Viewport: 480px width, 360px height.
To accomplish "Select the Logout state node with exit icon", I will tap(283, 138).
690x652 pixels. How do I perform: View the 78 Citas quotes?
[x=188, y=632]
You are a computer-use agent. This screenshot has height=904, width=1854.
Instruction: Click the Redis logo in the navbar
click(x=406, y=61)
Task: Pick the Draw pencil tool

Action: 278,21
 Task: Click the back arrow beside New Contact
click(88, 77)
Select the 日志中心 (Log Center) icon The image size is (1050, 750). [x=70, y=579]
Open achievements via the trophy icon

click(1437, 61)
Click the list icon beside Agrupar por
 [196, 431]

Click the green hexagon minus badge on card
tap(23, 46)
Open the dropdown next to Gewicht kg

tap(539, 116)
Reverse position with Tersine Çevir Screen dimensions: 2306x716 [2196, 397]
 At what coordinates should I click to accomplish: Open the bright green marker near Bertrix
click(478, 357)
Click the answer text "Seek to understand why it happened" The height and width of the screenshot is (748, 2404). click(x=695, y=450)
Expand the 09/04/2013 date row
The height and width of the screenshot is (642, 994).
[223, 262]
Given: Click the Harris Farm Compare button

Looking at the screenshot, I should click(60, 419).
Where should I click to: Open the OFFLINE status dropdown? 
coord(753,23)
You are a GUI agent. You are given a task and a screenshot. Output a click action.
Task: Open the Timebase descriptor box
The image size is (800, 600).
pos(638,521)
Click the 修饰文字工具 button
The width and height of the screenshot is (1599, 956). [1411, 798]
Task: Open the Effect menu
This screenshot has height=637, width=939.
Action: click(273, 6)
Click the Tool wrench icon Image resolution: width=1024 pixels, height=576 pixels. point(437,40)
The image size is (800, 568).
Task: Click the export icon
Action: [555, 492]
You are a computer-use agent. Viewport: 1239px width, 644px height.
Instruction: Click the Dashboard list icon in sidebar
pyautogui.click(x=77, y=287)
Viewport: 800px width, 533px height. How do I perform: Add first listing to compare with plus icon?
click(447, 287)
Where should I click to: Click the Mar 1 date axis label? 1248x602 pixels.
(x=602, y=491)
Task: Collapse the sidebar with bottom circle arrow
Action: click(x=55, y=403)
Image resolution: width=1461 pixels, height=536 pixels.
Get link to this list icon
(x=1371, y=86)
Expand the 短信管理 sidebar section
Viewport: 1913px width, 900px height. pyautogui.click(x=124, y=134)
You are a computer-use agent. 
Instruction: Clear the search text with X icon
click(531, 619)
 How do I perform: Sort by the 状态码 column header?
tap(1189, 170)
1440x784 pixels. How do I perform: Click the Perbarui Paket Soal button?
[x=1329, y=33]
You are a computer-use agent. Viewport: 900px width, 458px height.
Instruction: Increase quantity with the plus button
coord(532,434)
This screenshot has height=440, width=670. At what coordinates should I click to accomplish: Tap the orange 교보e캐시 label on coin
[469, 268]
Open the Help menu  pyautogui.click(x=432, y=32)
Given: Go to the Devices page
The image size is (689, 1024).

* Work instructions
Every record above should be output exactly.

* Written response
Viewport: 480px width, 360px height.
To accomplish "Select the Logout state node with exit icon", I will tap(283, 138).
690x652 pixels. How do I perform: View the 78 Citas quotes?
[x=188, y=632]
You are a computer-use agent. This screenshot has height=904, width=1854.
Instruction: Click the Redis logo in the navbar
click(x=406, y=61)
Task: Pick the Draw pencil tool

Action: 278,21
 Task: Click the back arrow beside New Contact
click(88, 77)
Select the 日志中心 (Log Center) icon The image size is (1050, 750). [x=70, y=579]
Open achievements via the trophy icon

click(1437, 61)
Click the list icon beside Agrupar por
 [196, 431]

Click the green hexagon minus badge on card
tap(23, 46)
Open the dropdown next to Gewicht kg

tap(539, 116)
Reverse position with Tersine Çevir Screen dimensions: 2306x716 [2196, 397]
 At what coordinates should I click to accomplish: Open the bright green marker near Bertrix
click(478, 357)
Click the answer text "Seek to understand why it happened" The height and width of the screenshot is (748, 2404). click(x=695, y=450)
Expand the 09/04/2013 date row
The height and width of the screenshot is (642, 994).
[223, 262]
Given: Click the Harris Farm Compare button

Looking at the screenshot, I should click(60, 419).
Where should I click to: Open the OFFLINE status dropdown? 
coord(753,23)
You are a GUI agent. You are given a task and a screenshot. Output a click action.
Task: Open the Timebase descriptor box
The image size is (800, 600).
pos(638,521)
Click the 修饰文字工具 button
The width and height of the screenshot is (1599, 956). [1411, 798]
Task: Open the Effect menu
This screenshot has height=637, width=939.
Action: click(273, 6)
Click the Tool wrench icon Image resolution: width=1024 pixels, height=576 pixels. point(437,40)
The image size is (800, 568).
Task: Click the export icon
Action: [555, 492]
You are a computer-use agent. Viewport: 1239px width, 644px height.
Instruction: Click the Dashboard list icon in sidebar
pyautogui.click(x=77, y=287)
Viewport: 800px width, 533px height. How do I perform: Add first listing to compare with plus icon?
click(447, 287)
Where should I click to: Click the Mar 1 date axis label? 1248x602 pixels.
(x=602, y=491)
Task: Collapse the sidebar with bottom circle arrow
Action: click(x=55, y=403)
Image resolution: width=1461 pixels, height=536 pixels.
Get link to this list icon
(x=1371, y=86)
Expand the 短信管理 sidebar section
Viewport: 1913px width, 900px height. pyautogui.click(x=124, y=134)
You are a computer-use agent. 
Instruction: Clear the search text with X icon
click(531, 619)
 How do I perform: Sort by the 状态码 column header?
tap(1189, 170)
1440x784 pixels. How do I perform: Click the Perbarui Paket Soal button?
[x=1329, y=33]
You are a computer-use agent. Viewport: 900px width, 458px height.
Instruction: Increase quantity with the plus button
coord(532,434)
This screenshot has height=440, width=670. At what coordinates should I click to accomplish: Tap the orange 교보e캐시 label on coin
[469, 268]
Open the Help menu  pyautogui.click(x=432, y=32)
Given: Go to the Devices page
The image size is (689, 1024).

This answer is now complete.